WHAT IS BEING ASKED: Express the entries below as a JSON list of strings, one string per line, leaving out any blank lines.

— START OF GIVEN DATA —

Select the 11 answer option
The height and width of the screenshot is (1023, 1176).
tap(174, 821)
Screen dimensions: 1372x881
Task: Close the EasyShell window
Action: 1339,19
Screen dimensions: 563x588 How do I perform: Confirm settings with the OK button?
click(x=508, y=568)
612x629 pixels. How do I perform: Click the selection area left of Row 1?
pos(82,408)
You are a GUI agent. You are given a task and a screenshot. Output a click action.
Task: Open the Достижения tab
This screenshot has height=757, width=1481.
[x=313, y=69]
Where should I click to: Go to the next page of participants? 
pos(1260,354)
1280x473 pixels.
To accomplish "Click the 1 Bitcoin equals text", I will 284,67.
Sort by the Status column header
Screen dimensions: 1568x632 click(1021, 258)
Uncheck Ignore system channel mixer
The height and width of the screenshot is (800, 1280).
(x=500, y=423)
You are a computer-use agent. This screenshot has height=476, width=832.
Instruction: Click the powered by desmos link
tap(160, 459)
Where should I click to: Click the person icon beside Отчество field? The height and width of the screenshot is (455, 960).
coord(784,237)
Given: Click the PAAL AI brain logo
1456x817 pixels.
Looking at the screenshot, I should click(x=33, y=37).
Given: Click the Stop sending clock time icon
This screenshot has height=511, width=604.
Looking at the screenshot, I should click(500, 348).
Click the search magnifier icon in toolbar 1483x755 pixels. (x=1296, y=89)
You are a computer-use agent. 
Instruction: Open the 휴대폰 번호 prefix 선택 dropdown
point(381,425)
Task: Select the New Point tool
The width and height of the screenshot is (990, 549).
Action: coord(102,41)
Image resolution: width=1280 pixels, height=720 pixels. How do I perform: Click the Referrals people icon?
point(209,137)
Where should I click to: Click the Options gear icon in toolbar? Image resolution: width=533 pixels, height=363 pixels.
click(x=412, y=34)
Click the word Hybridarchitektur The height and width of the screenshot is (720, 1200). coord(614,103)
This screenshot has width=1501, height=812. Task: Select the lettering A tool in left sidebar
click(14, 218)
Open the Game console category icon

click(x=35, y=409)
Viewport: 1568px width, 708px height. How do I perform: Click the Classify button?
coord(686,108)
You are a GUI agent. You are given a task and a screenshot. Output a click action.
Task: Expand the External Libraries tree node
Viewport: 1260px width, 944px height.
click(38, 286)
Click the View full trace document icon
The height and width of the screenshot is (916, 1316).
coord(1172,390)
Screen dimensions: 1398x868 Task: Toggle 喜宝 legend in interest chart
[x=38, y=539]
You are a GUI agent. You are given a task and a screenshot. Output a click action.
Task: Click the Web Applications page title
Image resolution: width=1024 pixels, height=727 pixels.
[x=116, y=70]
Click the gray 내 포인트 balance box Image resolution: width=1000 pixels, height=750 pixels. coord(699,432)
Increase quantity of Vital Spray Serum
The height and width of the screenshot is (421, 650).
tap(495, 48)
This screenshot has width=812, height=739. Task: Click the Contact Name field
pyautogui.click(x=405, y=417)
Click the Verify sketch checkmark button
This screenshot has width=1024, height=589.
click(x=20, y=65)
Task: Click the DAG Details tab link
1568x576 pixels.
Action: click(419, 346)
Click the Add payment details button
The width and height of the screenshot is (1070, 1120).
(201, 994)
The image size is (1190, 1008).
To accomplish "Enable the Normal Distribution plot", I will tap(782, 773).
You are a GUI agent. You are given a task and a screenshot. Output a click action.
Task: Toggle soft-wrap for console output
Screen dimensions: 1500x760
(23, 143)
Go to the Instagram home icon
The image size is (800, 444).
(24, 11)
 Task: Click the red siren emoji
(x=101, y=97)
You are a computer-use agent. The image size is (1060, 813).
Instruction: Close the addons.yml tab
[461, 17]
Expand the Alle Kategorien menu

— END OF GIVEN DATA —

SOLUTION TO THE PROBLEM:
[
  "Select the 11 answer option",
  "The height and width of the screenshot is (1023, 1176).",
  "tap(174, 821)",
  "Screen dimensions: 1372x881",
  "Task: Close the EasyShell window",
  "Action: 1339,19",
  "Screen dimensions: 563x588 How do I perform: Confirm settings with the OK button?",
  "click(x=508, y=568)",
  "612x629 pixels. How do I perform: Click the selection area left of Row 1?",
  "pos(82,408)",
  "You are a GUI agent. You are given a task and a screenshot. Output a click action.",
  "Task: Open the Достижения tab",
  "This screenshot has height=757, width=1481.",
  "[x=313, y=69]",
  "Where should I click to: Go to the next page of participants? ",
  "pos(1260,354)",
  "1280x473 pixels.",
  "To accomplish \"Click the 1 Bitcoin equals text\", I will 284,67.",
  "Sort by the Status column header",
  "Screen dimensions: 1568x632 click(1021, 258)",
  "Uncheck Ignore system channel mixer",
  "The height and width of the screenshot is (800, 1280).",
  "(x=500, y=423)",
  "You are a computer-use agent. This screenshot has height=476, width=832.",
  "Instruction: Click the powered by desmos link",
  "tap(160, 459)",
  "Where should I click to: Click the person icon beside Отчество field? The height and width of the screenshot is (455, 960).",
  "coord(784,237)",
  "Given: Click the PAAL AI brain logo",
  "1456x817 pixels.",
  "Looking at the screenshot, I should click(x=33, y=37).",
  "Given: Click the Stop sending clock time icon",
  "This screenshot has height=511, width=604.",
  "Looking at the screenshot, I should click(500, 348).",
  "Click the search magnifier icon in toolbar 1483x755 pixels. (x=1296, y=89)",
  "You are a computer-use agent. ",
  "Instruction: Open the 휴대폰 번호 prefix 선택 dropdown",
  "point(381,425)",
  "Task: Select the New Point tool",
  "The width and height of the screenshot is (990, 549).",
  "Action: coord(102,41)",
  "Image resolution: width=1280 pixels, height=720 pixels. How do I perform: Click the Referrals people icon?",
  "point(209,137)",
  "Where should I click to: Click the Options gear icon in toolbar? Image resolution: width=533 pixels, height=363 pixels.",
  "click(x=412, y=34)",
  "Click the word Hybridarchitektur The height and width of the screenshot is (720, 1200). coord(614,103)",
  "This screenshot has width=1501, height=812. Task: Select the lettering A tool in left sidebar",
  "click(14, 218)",
  "Open the Game console category icon",
  "click(x=35, y=409)",
  "Viewport: 1568px width, 708px height. How do I perform: Click the Classify button?",
  "coord(686,108)",
  "You are a GUI agent. You are given a task and a screenshot. Output a click action.",
  "Task: Expand the External Libraries tree node",
  "Viewport: 1260px width, 944px height.",
  "click(38, 286)",
  "Click the View full trace document icon",
  "The height and width of the screenshot is (916, 1316).",
  "coord(1172,390)",
  "Screen dimensions: 1398x868 Task: Toggle 喜宝 legend in interest chart",
  "[x=38, y=539]",
  "You are a GUI agent. You are given a task and a screenshot. Output a click action.",
  "Task: Click the Web Applications page title",
  "Image resolution: width=1024 pixels, height=727 pixels.",
  "[x=116, y=70]",
  "Click the gray 내 포인트 balance box Image resolution: width=1000 pixels, height=750 pixels. coord(699,432)",
  "Increase quantity of Vital Spray Serum",
  "The height and width of the screenshot is (421, 650).",
  "tap(495, 48)",
  "This screenshot has width=812, height=739. Task: Click the Contact Name field",
  "pyautogui.click(x=405, y=417)",
  "Click the Verify sketch checkmark button",
  "This screenshot has width=1024, height=589.",
  "click(x=20, y=65)",
  "Task: Click the DAG Details tab link",
  "1568x576 pixels.",
  "Action: click(419, 346)",
  "Click the Add payment details button",
  "The width and height of the screenshot is (1070, 1120).",
  "(201, 994)",
  "The image size is (1190, 1008).",
  "To accomplish \"Enable the Normal Distribution plot\", I will tap(782, 773).",
  "You are a GUI agent. You are given a task and a screenshot. Output a click action.",
  "Task: Toggle soft-wrap for console output",
  "Screen dimensions: 1500x760",
  "(23, 143)",
  "Go to the Instagram home icon",
  "The image size is (800, 444).",
  "(24, 11)",
  " Task: Click the red siren emoji",
  "(x=101, y=97)",
  "You are a computer-use agent. The image size is (1060, 813).",
  "Instruction: Close the addons.yml tab",
  "[461, 17]",
  "Expand the Alle Kategorien menu"
]